- [Page excerpt]:
'''

Physical specifications
- Cores: 1-2;

Cache
- L1 cache: 64 KB instruction 32 KB data
- L2 cache: 512–1024 KB

Architecture and classification
- Application: Desktop
- Technology node: 130 nm to 90 nm
- Microarchitecture: ppc970, POWER4
- Instruction set: 32/64-bit PowerPC 2.01

Products, models, variants
- Variant: 970, 970FX, 970MP;

History
- Predecessor: POWER4

= PowerPC 970 =

64-bit processor

The PowerPC 970, PowerPC 970FX, and PowerPC 970MP are 64-bit PowerPC CPUs from IBM introduced in 2002. Apple branded the 970 as PowerPC G5 for its Power Mac G5.

Having created the PowerPC architecture in the early 1990s via the AIM alliance, the 970 family was created through a further collaboration between IBM and Apple. The project was codenamed GP-UL or Giga Processor Ultra Light, where Giga Processor is the codename for the POWER4 from which the core was derived. When Apple introduced the Power Mac G5, it stated that this was a five-year collaborative effort, with multi-generation roadmap. This forecast was short-lived, as Apple later had to retract its promise to deliver a 3 GHz processor only one year after its introduction. IBM was also unable to reduce power consumption to levels necessary for laptop computers. Ultimately, Apple only used three variants of the processor.

'''

- [Exercise goal]:
Could you copy out the entire PowerPC 970 excerpt word for word? Rely on nothing but the PowerPC 970 excerpt.

- [Listed entries]:
'''

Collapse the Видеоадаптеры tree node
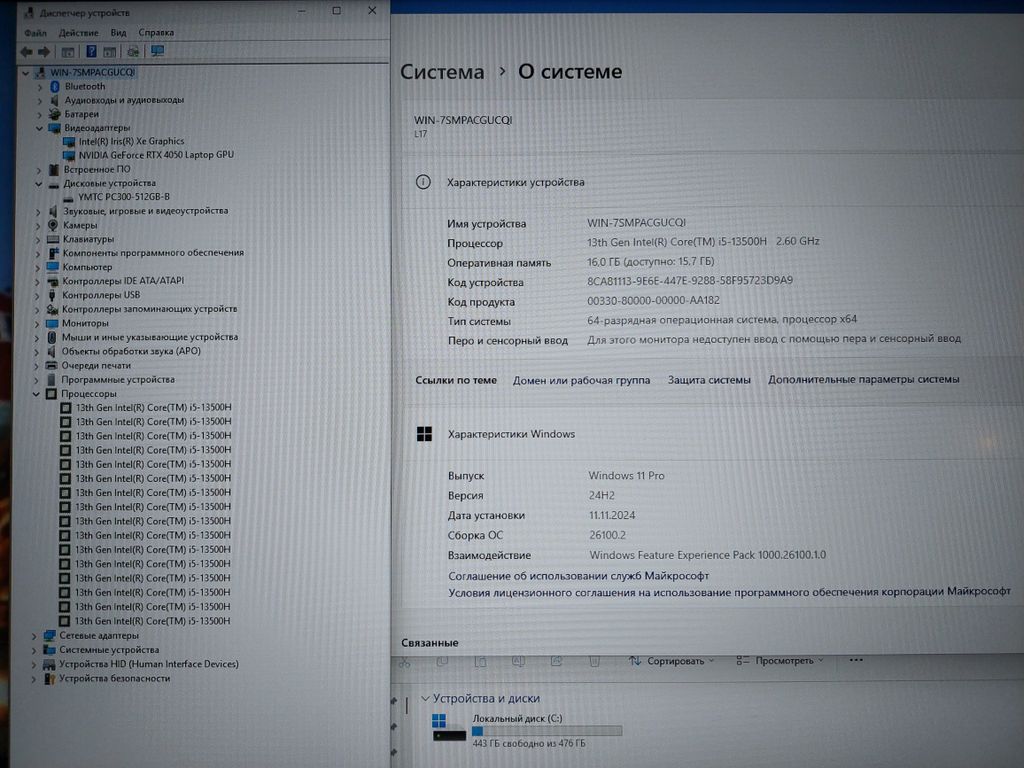The height and width of the screenshot is (768, 1024). 40,128
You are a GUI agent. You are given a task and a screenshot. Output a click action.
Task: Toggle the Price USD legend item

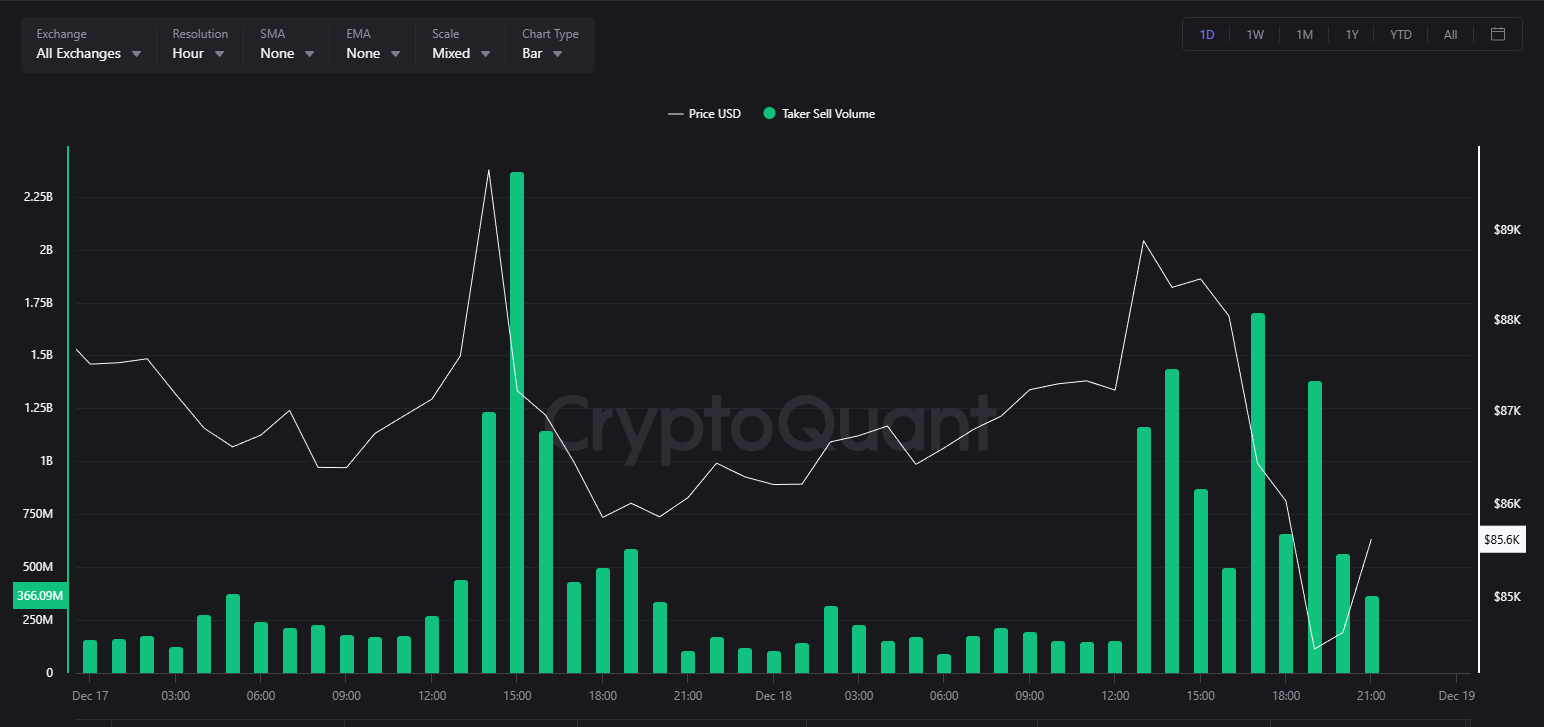703,113
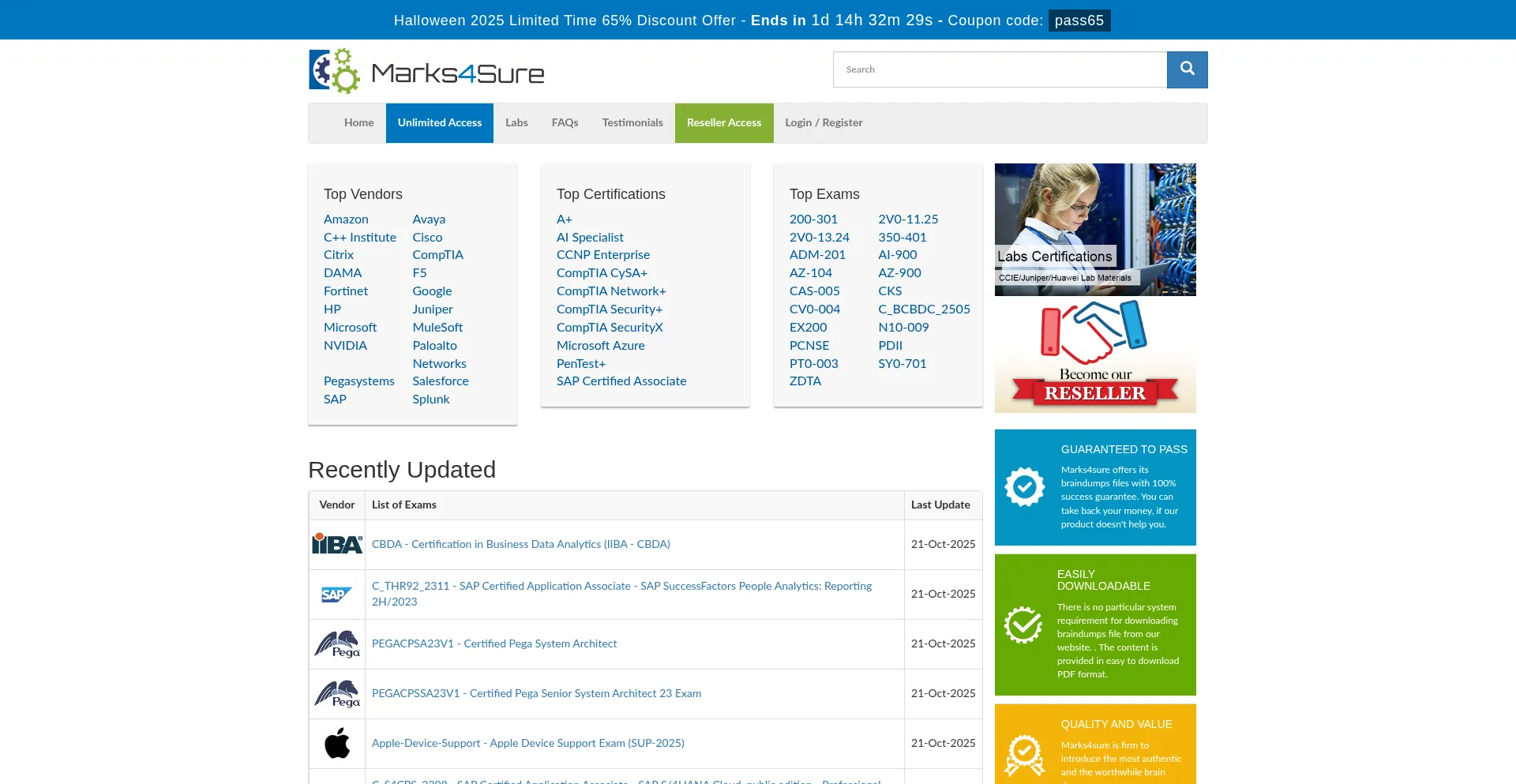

'''

- [Solution to this task]:
Physical specifications
- Cores: 1-2;

Cache
- L1 cache: 64 KB instruction 32 KB data
- L2 cache: 512–1024 KB

Architecture and classification
- Application: Desktop
- Technology node: 130 nm to 90 nm
- Microarchitecture: ppc970, POWER4
- Instruction set: 32/64-bit PowerPC 2.01

Products, models, variants
- Variant: 970, 970FX, 970MP;

History
- Predecessor: POWER4

= PowerPC 970 =

64-bit processor

The PowerPC 970, PowerPC 970FX, and PowerPC 970MP are 64-bit PowerPC CPUs from IBM introduced in 2002. Apple branded the 970 as PowerPC G5 for its Power Mac G5.

Having created the PowerPC architecture in the early 1990s via the AIM alliance, the 970 family was created through a further collaboration between IBM and Apple. The project was codenamed GP-UL or Giga Processor Ultra Light, where Giga Processor is the codename for the POWER4 from which the core was derived. When Apple introduced the Power Mac G5, it stated that this was a five-year collaborative effort, with multi-generation roadmap. This forecast was short-lived, as Apple later had to retract its promise to deliver a 3 GHz processor only one year after its introduction. IBM was also unable to reduce power consumption to levels necessary for laptop computers. Ultimately, Apple only used three variants of the processor.